Meet Eva, the hero dog who risked her life saving her owner from a mountain lion

Wilson had been walking down a path with Eva when a mountain lion suddenly appeared.

Photo by Didssph on Unsplash

A sweet face and fierce loyalty: Belgian Malinois defends owner.

The Belgian Malinois is a special breed of dog. It's highly intelligent, extremely athletic and needs a ton of interaction. While these attributes make the Belgian Malinois the perfect dog for police and military work, they can be a bit of a handful as a typical pet.

As Belgian Malinois owner Erin Wilson jokingly told NPR, they’re basically "a German shepherd on steroids or crack or cocaine.”

It was her Malinois Eva’s natural drive, however, that ended up saving Wilson’s life.

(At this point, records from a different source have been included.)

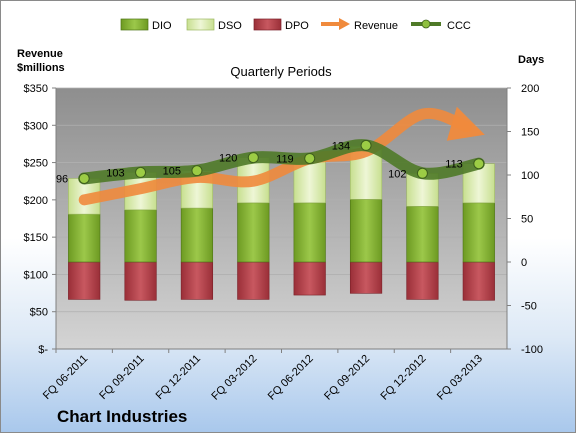  What do you see at coordinates (36, 164) in the screenshot?
I see `left-tick-label: $250` at bounding box center [36, 164].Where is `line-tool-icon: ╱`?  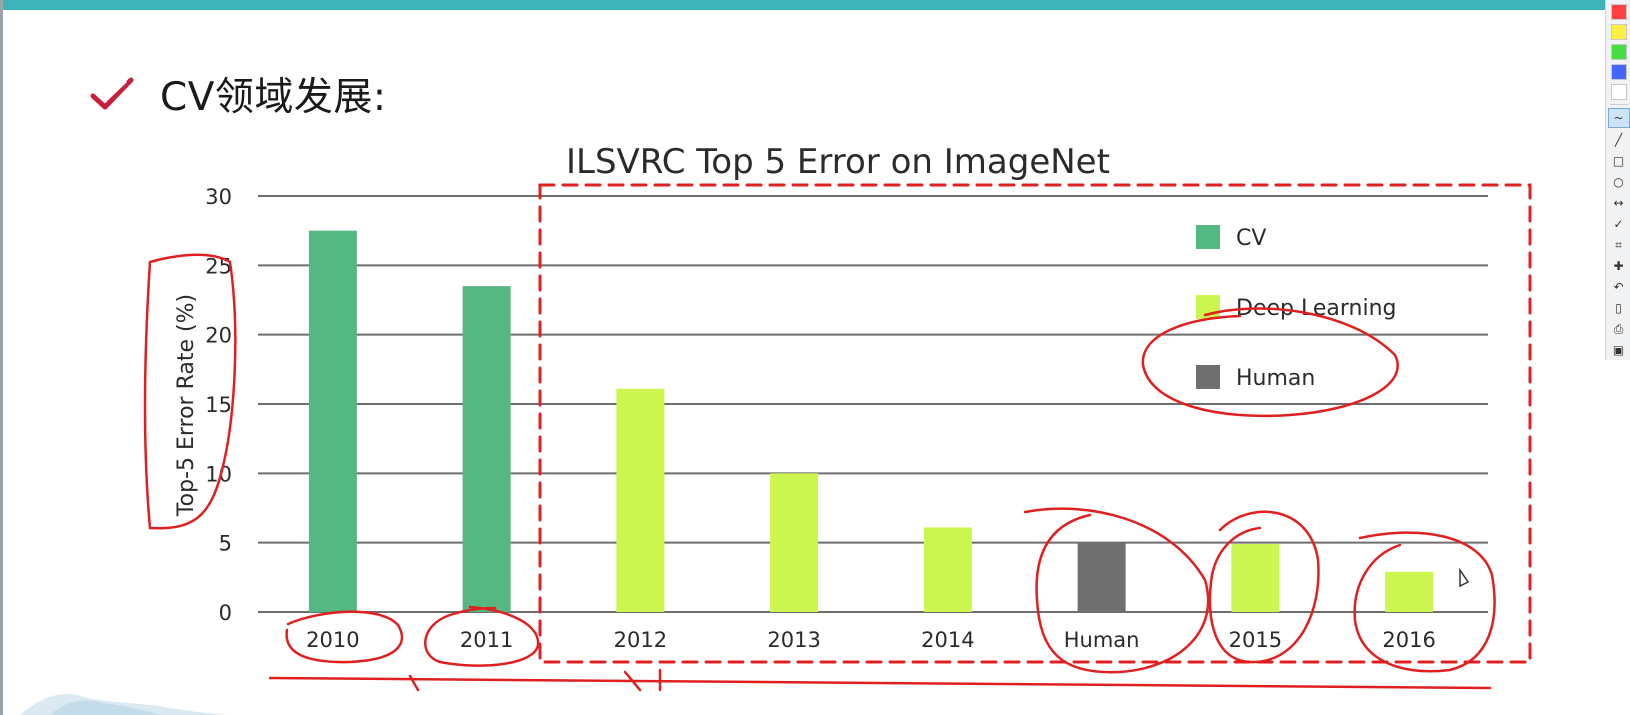 line-tool-icon: ╱ is located at coordinates (1618, 140).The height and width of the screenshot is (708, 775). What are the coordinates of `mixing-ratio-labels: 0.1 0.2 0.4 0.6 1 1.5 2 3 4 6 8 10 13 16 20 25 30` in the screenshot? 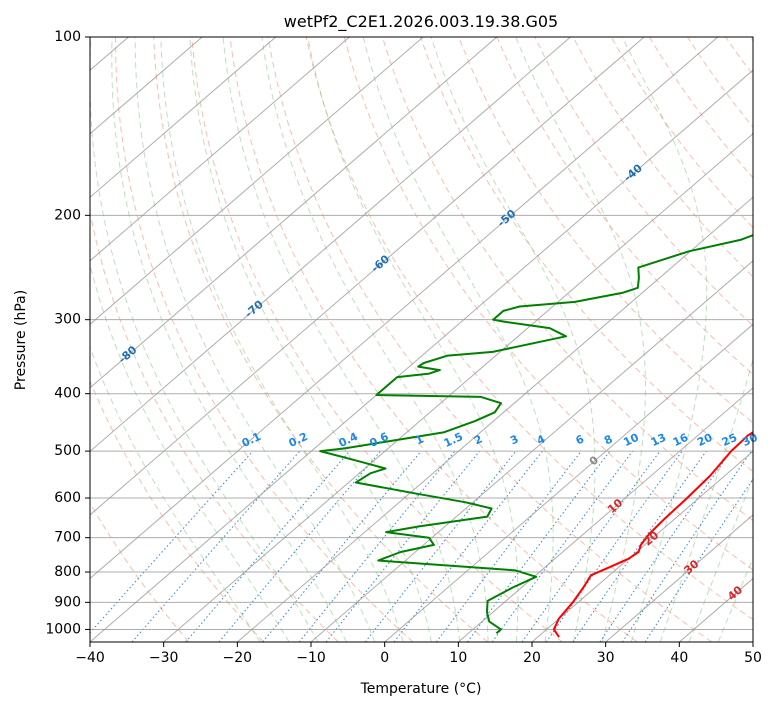 It's located at (500, 440).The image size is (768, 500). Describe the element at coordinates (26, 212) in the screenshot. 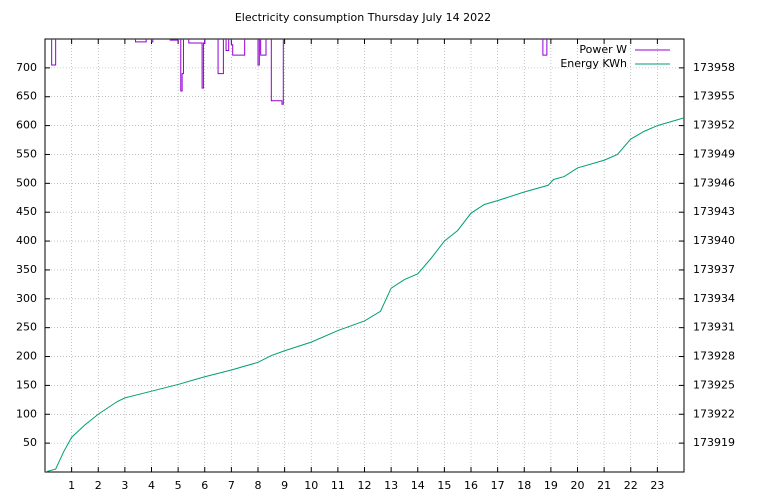

I see `y-tick-label: 450` at that location.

According to a news release from the California Department of Fish and Wildlife, Wilson had been walking down a path with Eva slightly ahead of her when a mountain lion suddenly appeared and swiped Wilson across the left shoulder. She quickly yelled Eva’s name and the dog’s instincts kicked in immediately. Eva rushed in to defend her owner.

It wasn’t long, though, before the mountain lion won the upper hand, much to Wilson’s horror.

She told TODAY, “They fought for a couple seconds, and then I heard her start crying. That’s when the cat latched on to her skull.”